Abstract: TH-PO1148
Effects of Selonsertib in Patients with Diabetic Kidney Disease (DKD)
Session Information
- Late-Breaking Clinical Trials Posters
October 25, 2018 | Location: Exhibit Hall, San Diego Convention Center
Abstract Time: 10:00 AM - 12:00 PM
Category: Diabetic Kidney Disease
- No subcategory defined
Authors
- Chertow, Glenn Matthew, Stanford University School of Medicine, Palo Alto, California, United States
- Pergola, Pablo E., Renal Associates, PA, San Antonio, Texas, United States
- Chen, Fang, Gilead Sciences, Inc., Foster City, California, United States
- Kirby, Brian J., Gilead Sciences, Inc., Foster City, California, United States
- Sundy, John, Gilead Sciences, Inc., Foster City, California, United States
- Patel, Uptal D., Gilead Sciences, Inc., Foster City, California, United States
Group or Team Name
- GS-US-223-1015 Investigators
Background
Increased oxidative stress in the kidney and the resulting activation of apoptosis signal-regulating kinase 1 (ASK1) in glomerular and tubular cells has been implicated in progression of acute and chronic kidney diseases. This Phase 2 trial evaluated the safety and efficacy of selonsertib (SEL), a potent and selective ASK1 inhibitor, in 334 pts with treatment-refractory moderate to advanced DKD.
Methods
Pts were randomized to receive SEL (2, 6, or 18 mg oral daily) or PBO. Primary outcome was change from baseline eGFR with SEL compared with PBO at 48 wks.
Results
SEL appeared safe with no dose-dependent adverse effects over 48 wks. Although there was no significant difference in SEL group mean (±SE) eGFR compared with PBO (0.38±1.21, 0.84±1.22, and -0.87±1.23 mL/min/1.73m2 in the 2-, 6-, and 18-mg groups, respectively; p>0.4 for all pairwise comparisons; n=333 dosed; full analysis set [FAS]), differences in eGFR at 48 wks were confounded by acute effects related to SEL’s inhibition of creatinine secretion.
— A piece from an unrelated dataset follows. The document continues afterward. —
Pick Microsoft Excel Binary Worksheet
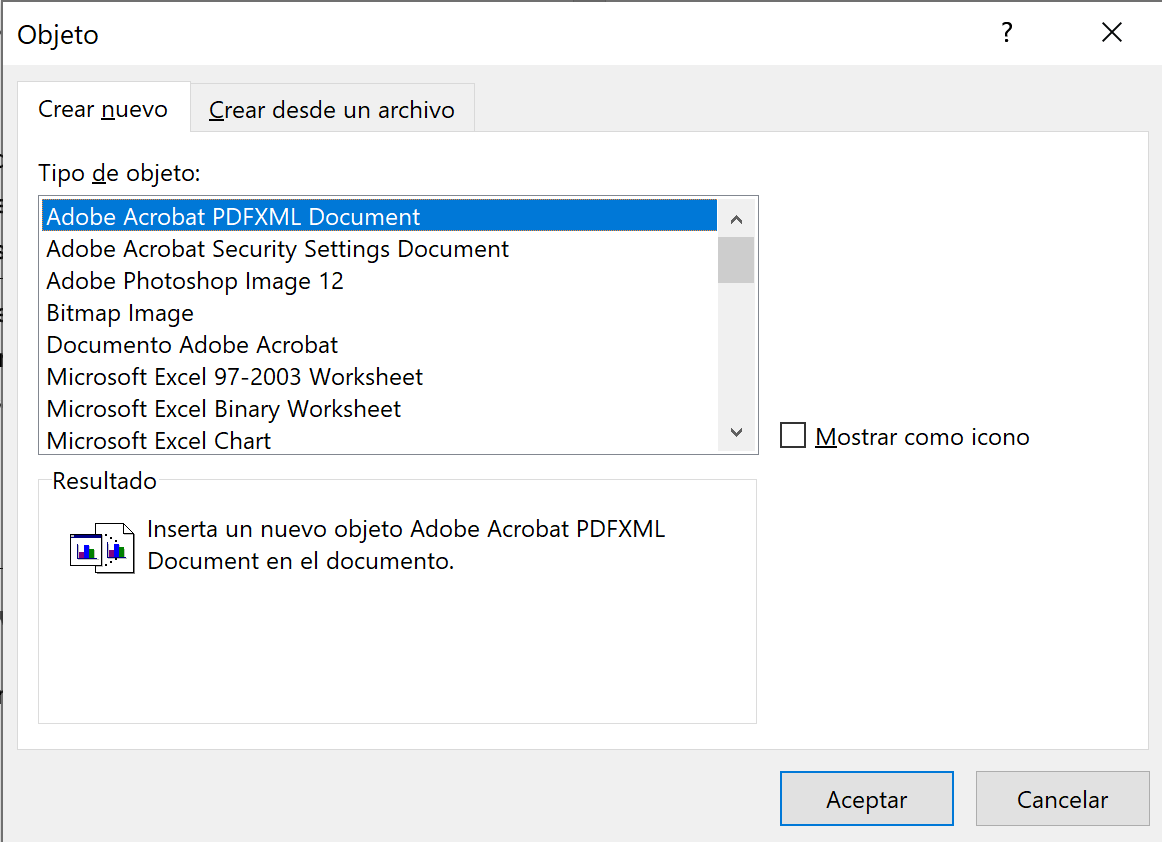The width and height of the screenshot is (1162, 842). tap(223, 409)
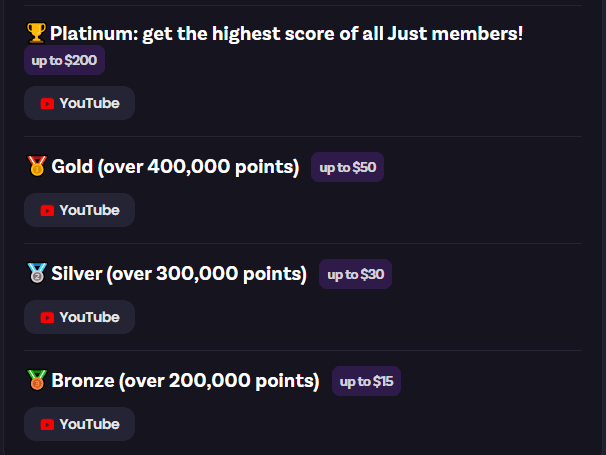Click the "up to $200" reward badge

[64, 60]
To account for this unanticipated effect, we used piecewise linear regression and found two dose-dependent effects: an acute, more pronounced decline in eGFR from 0-4 wks (creatinine secretion effect) and an attenuated decline in eGFR between 4-48 wks (therapeutic effect) seen with higher doses of SEL. Between 4-48 wks, rate of eGFR decline was reduced 71% for the 18-mg group relative to PBO (difference 3.11±1.53 mL/min/1.73m2 annualized over 1 year, 95% CI, 0.10-6.13; nominal p=0.043; n=313; FAS excluding data from 2 sites with GCP compliance findings).
Conclusion
Although the trial did not meet its primary pre-specified endpoint, post-hoc analyses indicate that SEL appears to slow the progression of DKD (ClinicalTrials.gov: NCT02177786).
Figure 1 Adjusted Mean (95% CI) Change in eGFR (MDRD)
Funding
- Commercial Support – Gilead Sciences, Inc.